There is bad science, weird science, fringe science and then there is good science.  Anything but good science?  Don’t even think about it…  Look here to find the information about why you do what you do, when you do, what you do!

 

 

MUSCLE STIFFNESS AS A PRODUCT OF MUSCLE ARCHITECTURE,  or the Zen of Muscle

 

Gregory T. Lawton, D.N., D.C., D.Ac

 

I wrote the original version of this article in early 2003 but did not attempt to publish it other than using it as a handout for massage students at the Blue Heron Academy.  Frankly, in 2003 I became so frustrated with the resistance in the massage community to real science that I decided not to publish anything further in the general massage literature or media.  The article is still not completed or edited and I have not added the research citations that should accompany it.  I have been lazy!  However, the thoughts and ideas presented in the article may be of some benefit.  The article explores the “new” biological discoveries associated with muscle cells, tissue, physiology and biomechanics, or what this author calls gel biosomatics.  Muscle architecture is composed primarily of connective tissue polymers that function like thixotropic gels.  This latest research regarding cells as gels, and muscles as gel like polymers, has advanced our understanding of how muscles respond to manual therapy.

 

In lectures that I have provided to advanced students at the Blue Heron Academy I have asked an unusual question.  When you feel a muscle at rest, what are you feeling?  When I ask this question I usually get a bunch of puzzled looks and head scratching.  What does he mean, “What do you feel when you palpate a resting muscle?”  What I am really asking is actually what happens when a muscle is at rest, and what are we really feeling when we palpate a muscle that feels stiff or tight?  This is an important question for massage therapists because it goes right to the heart of what we feel in soft tissue and what we treat.

 

There are many misconceptions about muscle tissue, what it is, how it works, what happens when something goes wrong, and how it should be treated.  We are at a very strange point in our knowledge about muscle cells, tissue and, function, because much of what we think that we know, or have been taught in school, about the physiology of muscle tissue is wrong.

 

This article entitled, “Muscle Stiffness as a Product of Muscle Architecture, The Zen of Muscle”, presents a “chicken and egg” explanation of muscle physiology and biomechanics.   It is hard to know what is more important, what the muscle is composed of or how the muscle actually functions.  The answer to the silly question, “When a muscle is at rest, what are you feeling?” is indeed Zen like.  When a muscle is at rest what you are feeling is the muscle!  In other words, the architecture of all of the fluids and soft tissue, muscle, fascia, vessels, and nerves that composes the area that you are feeling.  That architecture is essentially “inert”.  That is, muscles at rest are neurologically silent so what you are actually feeling is just tissue mass or bulk at rest.  If the resting muscle had a resting tone there would have to be some abnormal neurological condition that was producing motor neuron activity in the muscle.    But let’s look at this word tone, or muscle tone. 

 

Since I have a background in communications electronics I think of tone as an active signal and something that implies electrical activity.  Tone is something that I can turn up with a dial.

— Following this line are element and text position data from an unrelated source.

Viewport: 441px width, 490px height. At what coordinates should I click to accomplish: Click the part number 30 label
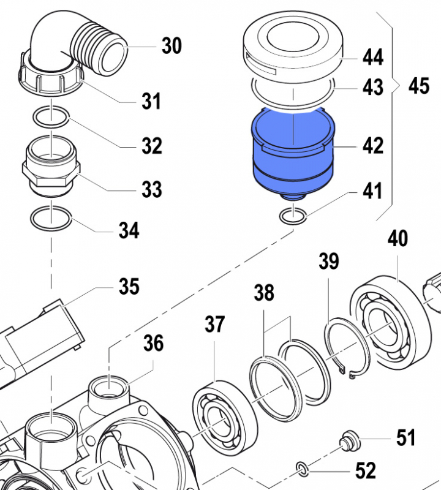(172, 45)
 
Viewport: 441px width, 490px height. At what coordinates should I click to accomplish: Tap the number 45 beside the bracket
(419, 86)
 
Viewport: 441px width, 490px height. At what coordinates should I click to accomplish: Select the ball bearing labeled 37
(220, 414)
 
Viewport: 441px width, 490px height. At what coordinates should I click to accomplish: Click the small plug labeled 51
(349, 440)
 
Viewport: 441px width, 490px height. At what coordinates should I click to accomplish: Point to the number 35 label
(129, 286)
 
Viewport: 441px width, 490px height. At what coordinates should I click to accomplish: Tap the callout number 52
(365, 470)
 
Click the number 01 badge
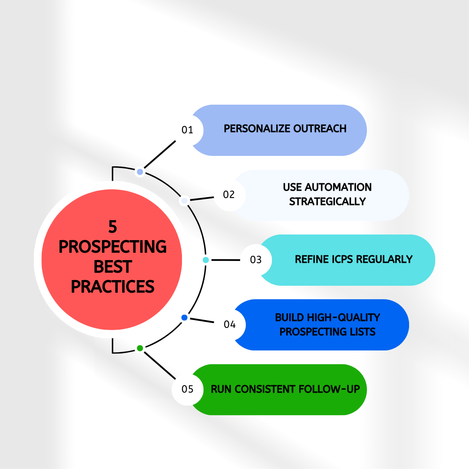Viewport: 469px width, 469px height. click(x=188, y=130)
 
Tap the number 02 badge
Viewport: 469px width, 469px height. click(x=229, y=195)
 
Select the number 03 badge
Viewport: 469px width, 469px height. click(x=256, y=260)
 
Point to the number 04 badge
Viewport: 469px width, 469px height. click(x=229, y=324)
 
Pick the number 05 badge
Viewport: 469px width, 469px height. click(x=188, y=389)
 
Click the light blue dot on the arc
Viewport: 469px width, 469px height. click(x=140, y=172)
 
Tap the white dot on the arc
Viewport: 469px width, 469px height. click(x=184, y=201)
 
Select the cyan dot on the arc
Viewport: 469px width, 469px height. click(x=206, y=260)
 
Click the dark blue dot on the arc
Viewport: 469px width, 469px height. click(x=184, y=318)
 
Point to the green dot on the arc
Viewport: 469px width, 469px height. click(x=140, y=348)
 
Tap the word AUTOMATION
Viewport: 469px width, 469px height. click(x=338, y=187)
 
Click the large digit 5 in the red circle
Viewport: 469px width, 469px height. click(x=113, y=227)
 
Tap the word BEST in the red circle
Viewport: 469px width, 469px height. click(x=113, y=267)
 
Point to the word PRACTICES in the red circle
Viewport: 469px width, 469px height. click(x=113, y=286)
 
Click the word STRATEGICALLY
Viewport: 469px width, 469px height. click(x=327, y=201)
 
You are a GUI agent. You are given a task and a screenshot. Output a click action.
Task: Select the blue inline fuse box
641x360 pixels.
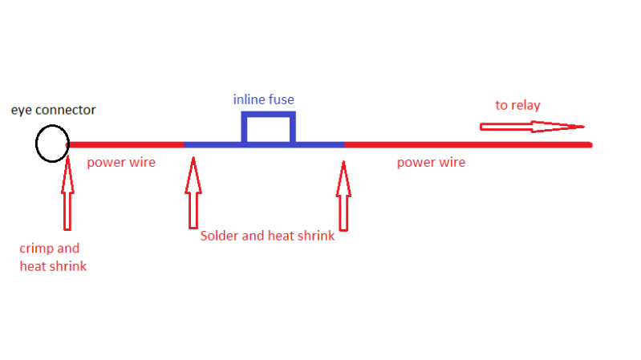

Resting muscles are neurologically silent and they demonstrate no motor neuron activity.  They are at rest.  Any “tone” that you feel in the muscle is simply muscle mass and bulk and this mass has a property called “stiffness”.  I prefer to refer to resting muscle “tone” as stiffness and active contraction due to motor neuron activity as motor tone. 

 

Stiffness is an important concept in understanding muscle function and physiology.  Chances are unless you just graduated from a very progressive human biology or physiology class you are about two decades behind in your understanding of cells and tissue, what they are made of and how they work.  Cells are gels, and muscles are polymers.  For those of you that haven’t been to chemistry class in a while, a gel is like jello, and polymers make plastics.  Remember the old, “the cell is a bag of water with microscopic organs in it theory”?  There are now new theories of cell composition that challenge the old models.  Cells are gels, and they behave like gels.  They are not bags of water. They get stiff when they get cold or sit around without activity and they soften up when they get warm and active.  And so the story goes.  If you studied any muscle physiology you probably learned about the actin/myosin “rachet” theory.  That theory and model is also being challenged by current research.

 

The coiled strands of proteins and polymers that compose our connective tissues and muscles act more like the Blob and as moving gels and coiled springs.  Gels exhibit physical changes in consistency and they exhibit motion when they are exposed to electrical activity, chemical change, temperature, mechanical forces, and alterations in the acid/base balance.

 

In the past I have written several articles that reviewed the role of mechanoreceptors and theories that we use to affect muscle behavior through effects on the peripheral nerves, spinal cord, and brain.  This is one way that our techniques and treatment protocols effect soft tissues.  Now we know much more about another way that massage affects tissues, and that way is simply by the affect that manual compression and friction has on the gel like nature of tissue.

 

Gels have a physical property called thixotropy.    Thixotropy is a property associated with some gels whose molecular bonds are changed by movement and the other triggers mentioned above.  Muscle is viscous, and the muscles viscosity is changed by certain physical triggers or events.  In other words, muscle gets stiff when it is inactive and it gets less stiff when it is active.  Consider a bottle of catsup.  You hold the bottle upside down and nothing comes out, so you shake the bottle vigorously and the catsup begins to flow out and onto your French fries.  This is thixotropy.  Muscle tissue exhibits this same behavior.

 

We now have two strong theories and their associated principles of action that we can use to understand and to guide our clinical applications of massage and manual therapy.  These two theories involve:

 

1.      The well documented effects of massage and manual therapy on peripheral biological sensors and nerves, the spinal cord, and brain.  These effects are both nervous, as in the effects on motor neurons, and biochemical, as in the effects on the body’s humoral responses mediated by the nerve synapses and the brain.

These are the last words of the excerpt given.